Advocates for women's rights to reproductive health caution that the ruling will be used to justify limiting women's choices to contraceptives and other groups fear that religious groups will use the Burwell v. Hobby Lobby to deny their employees coverage for other medical procedures that go against their religion. As it was reported July 1 by Time Magazine through MSN News, the justices were careful in writing their opinion to avoid that very same possibility as they do not want to revisit the case disguised in a complaint from a religious organization that does not want to pay for one of their employees to receive a life-saving blood transfusion because the employer opposes the procedure due to their faith. While there are other for-profit organizations that oppose insurance companies providing any contraceptives for their employees due to their religious beliefs, the ruling means that they could deny paying for an IUD but they cannot limit their employees access to birth control pills.

What might not be widely known and understood is that the outcome in this case is not going to open the floodgates for companies across the nation to eliminate birth control from their insurance plans. Like it or love it, the Affordable Health Care Act mandates that businesses provide women's preventative health care services of which includes contraceptive methods and counseling. Interestingly enough, the contraceptive that received the most controversy is also the one that women elect to use the least. In a report from the University of Pittsburgh's School of Medicine, researchers found that women who received structured counseling for emergency contraception were more likely to use the IUD after learning that it is more effective than more popular forms of birth control. Just the same, women are unlikely to choose the IUD as their primary method of birth control. As compared to other countries, Mother Jones found that even though the IUD is more effective at preventing unwanted pregnancies with a less than 1% fail rate, only 8.5% of American women use the contraceptive device. Cost is the primary reason cited as to why more women do not use the IUD and chose to use less effective measures such as birth control pills and condoms. With the average price of an IUD running anywhere from $500-$1000, many people chose to go with a less expensive product even if that means increasing the risk of an unplanned pregnancy.

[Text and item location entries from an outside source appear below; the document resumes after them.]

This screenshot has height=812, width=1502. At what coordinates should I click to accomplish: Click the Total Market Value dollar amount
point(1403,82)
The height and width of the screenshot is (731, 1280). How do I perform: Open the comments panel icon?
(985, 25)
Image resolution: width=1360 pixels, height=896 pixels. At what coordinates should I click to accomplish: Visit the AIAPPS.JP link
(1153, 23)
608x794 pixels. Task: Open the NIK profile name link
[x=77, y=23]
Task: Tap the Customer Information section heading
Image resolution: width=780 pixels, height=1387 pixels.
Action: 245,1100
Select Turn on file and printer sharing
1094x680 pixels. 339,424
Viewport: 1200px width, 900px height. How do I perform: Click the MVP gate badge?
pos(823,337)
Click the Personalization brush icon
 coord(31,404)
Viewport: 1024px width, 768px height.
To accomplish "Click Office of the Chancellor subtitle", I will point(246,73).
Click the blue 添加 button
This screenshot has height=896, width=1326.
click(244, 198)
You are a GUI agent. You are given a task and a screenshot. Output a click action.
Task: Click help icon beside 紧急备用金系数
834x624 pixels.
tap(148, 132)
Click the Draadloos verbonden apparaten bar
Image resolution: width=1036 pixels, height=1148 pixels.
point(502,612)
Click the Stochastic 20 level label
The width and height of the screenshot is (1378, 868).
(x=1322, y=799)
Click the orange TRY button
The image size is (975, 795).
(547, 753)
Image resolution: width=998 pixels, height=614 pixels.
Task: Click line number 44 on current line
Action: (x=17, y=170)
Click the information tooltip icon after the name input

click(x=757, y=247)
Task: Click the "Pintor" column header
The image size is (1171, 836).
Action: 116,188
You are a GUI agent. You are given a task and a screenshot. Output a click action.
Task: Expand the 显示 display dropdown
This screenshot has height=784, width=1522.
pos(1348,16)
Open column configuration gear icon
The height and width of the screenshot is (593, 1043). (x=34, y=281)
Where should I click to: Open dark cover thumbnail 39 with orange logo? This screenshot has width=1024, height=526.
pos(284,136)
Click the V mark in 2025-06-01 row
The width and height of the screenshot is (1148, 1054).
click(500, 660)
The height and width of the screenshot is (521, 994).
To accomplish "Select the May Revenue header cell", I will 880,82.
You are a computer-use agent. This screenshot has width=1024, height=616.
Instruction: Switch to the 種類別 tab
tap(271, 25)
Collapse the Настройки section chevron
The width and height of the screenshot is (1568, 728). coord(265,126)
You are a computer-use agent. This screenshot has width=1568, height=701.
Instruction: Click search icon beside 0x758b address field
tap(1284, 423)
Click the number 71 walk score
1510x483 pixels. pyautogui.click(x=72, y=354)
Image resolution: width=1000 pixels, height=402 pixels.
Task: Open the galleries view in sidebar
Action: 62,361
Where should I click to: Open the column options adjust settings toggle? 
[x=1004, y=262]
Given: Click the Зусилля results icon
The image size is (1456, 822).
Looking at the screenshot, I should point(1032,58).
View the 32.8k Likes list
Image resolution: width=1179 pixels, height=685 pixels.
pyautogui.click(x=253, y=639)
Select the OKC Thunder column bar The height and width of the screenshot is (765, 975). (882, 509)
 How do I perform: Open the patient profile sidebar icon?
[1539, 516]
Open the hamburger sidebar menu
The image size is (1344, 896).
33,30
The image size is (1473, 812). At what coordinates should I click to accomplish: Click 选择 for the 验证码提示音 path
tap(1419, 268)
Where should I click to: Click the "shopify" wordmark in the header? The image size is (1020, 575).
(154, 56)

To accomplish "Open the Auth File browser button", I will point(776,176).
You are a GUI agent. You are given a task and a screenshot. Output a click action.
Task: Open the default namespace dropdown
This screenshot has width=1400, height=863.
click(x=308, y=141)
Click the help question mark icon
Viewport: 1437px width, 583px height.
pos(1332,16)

Regardless, it is unlikely that a different outcome in Burwell v. Hobby Lobby is going to increase or decrease the use of IUDs. While the upfront cost is heftier than the average monthly price of about $25 for a 30-pack box of birth control pills, the IUD is a more permanent solution to birth control. A woman who knows that she does not want a child for at least ten or more years would benefit from the IUD while a person who intends to start a family in a few years would be better off looking into other types of birth control. What the case does bring to light is that health care is expensive and that employers can decide what their insurance plans will cover or not which the employee may agree or disagree. Prior to this case, many private employers did not cover any birth control products other than "the pill" or sterilization, but they would pay for the cost of a woman to see an obstetrician and for the birth of a child. The advent of the Affordable Health Care Act was sold to the American public as an inexpensive way for every person to have access to health care services when in reality the law only led to confusion, exclusions, court-rulings, and more government intrusion without what was initially promised at least not at a low cost.